**Excerpt to read:**
- Schnitzel Movie Poster
- שניצל
- Directed by: Asaf Epstein
- Written by: Asaf Epstein
- Produced by: Asaf Epstein Adi Feldman
- Starring: Neveh Tzur Olga Bardukov Arik Mishali Nir Malik Adi Feldman
- Cinematography: Edan Sasson
- Edited by: Tal Keller
- Music by: Amit Poznansky
- Release date: July 22, 2014 (Israel);
- Running time: 22 minutes
- Country: Israel
- Language: Hebrew

= Schnitzel (film) =

Schnitzel (Hebrew: שניצל) is a short, sci-fi, and comedy Israeli film which was written, produced and directed by Asaf Epstein and stars Neveh Tzur, Olga Bardukov, Arik Mishali, Nir Malik and Adi Feldman.

== Plot ==

=== Synopsis ===
An extraterrestrial visitor from outer space lands in a supermarket and decides to take the form of a schnitzel. Kobi Zucker (Neveh Tzur), a young teenage boy, is challenged by his love interest, Maya Kaplinski (Olga Bardukov), to retrieve something for her from within the supermarket. Craziness ensues when Kobi enters the supermarket and is confronted with "Schnitzel" the alien.

**What this exercise asks:**
A - List the actors named in the "Starring" entry of the Schnitzel film article.
B - Continue the Schnitzel film article from the point where it stops.
The lines after the Schnitzel film article are separate material and are not part of it.

**Raw data:**
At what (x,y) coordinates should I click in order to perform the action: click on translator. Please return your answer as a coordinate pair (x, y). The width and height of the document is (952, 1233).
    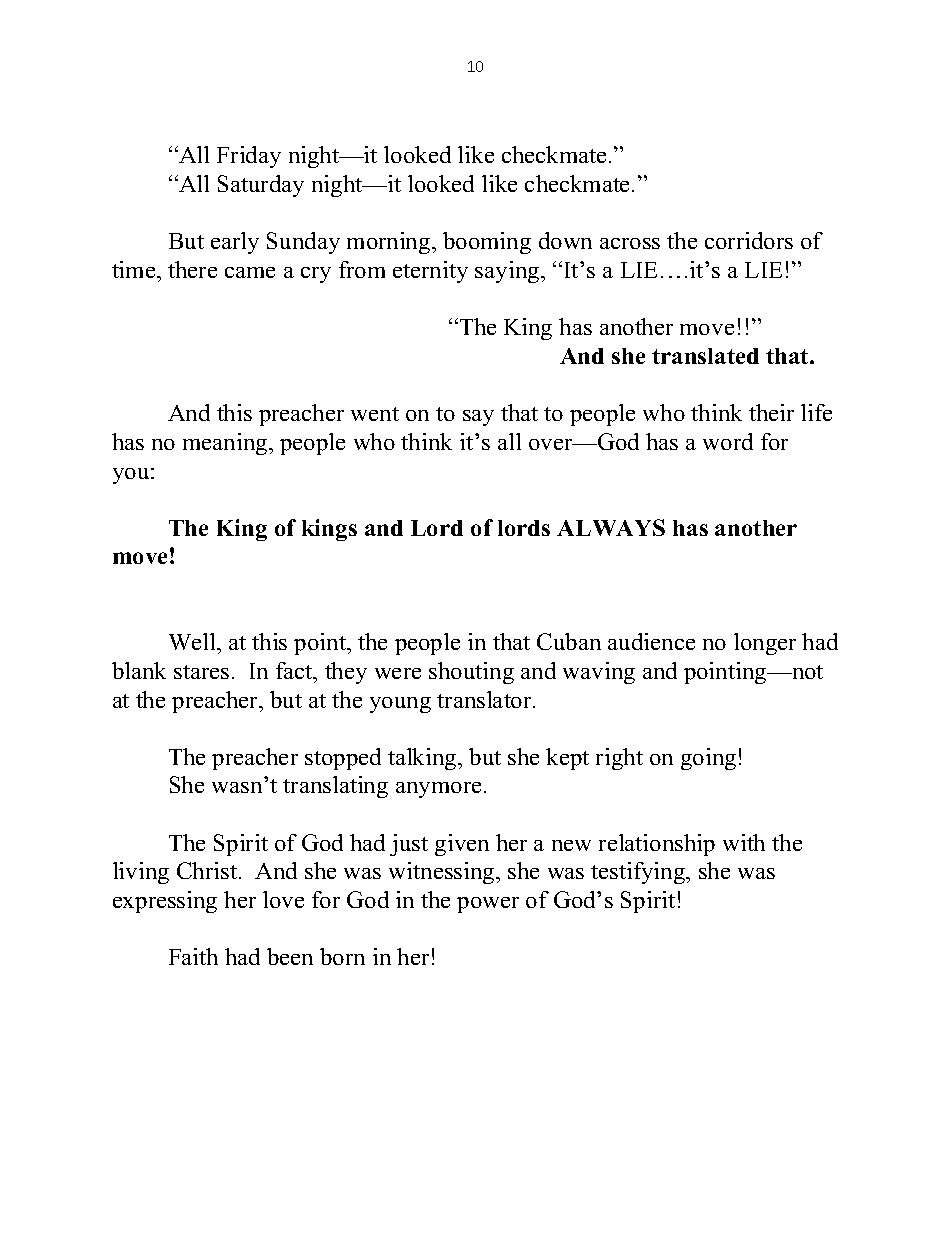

**Final answers:**
A - Neveh Tzur, Olga Bardukov, Arik Mishali, Nir Malik, Adi Feldman

B -
=== Characters ===

- Kobi Zucker (Neveh Tzur)
- Maya Kaplinski (Olga Bardukov)
- Simon the Butcher (Arik Mishali)
- Shraga the Guard (Nir Malik)
- Cashier Lady (Adi Feldman)
- Rollerblader (Ori Zeira)
- Grandmother (Ana Lebovitz)
- Strutting Screamer (Zarina Canizo)
- Benny (Navon Dassa)
- Bevermann (Yuval Malka)
- Kobi's Mother (voice) (Marina Kagan)
- Radio Announcer (Oded Leopold)
- Cheese Stewardess (Shira Refael)
- CGI - Actor / Singing Worker (Adam Dunhoff)
- Schnitzel (voice) (Yael Shachar)

== Production ==
Schnitzel was produced in Israel across 4 major locations. Interior shots of the supermarket were filmed in Hatzor HaGlilit while exterior shots were shot at Mishmar HaSharon. Other scenes such as that of the country road were shot in Ga'ash. Studio production was rendered in Tel-Aviv.

Original score was written and produced for the film by Amit Poznansky.

The film also made use of CGI to create the character of "Schnitzel" the alien which was then blended in with live-action scenes.

== Awards ==
- Best Score (Amit Poznansky) - South Carolina Cultural Film Festival (2015)
- Best International Film - South Carolina Cultural Film Festival (2015)
- Best Science Fiction Film - Hyart Film Festival (2015)
- Best International Coming-of-Age - Manhattan Film Festival (2015)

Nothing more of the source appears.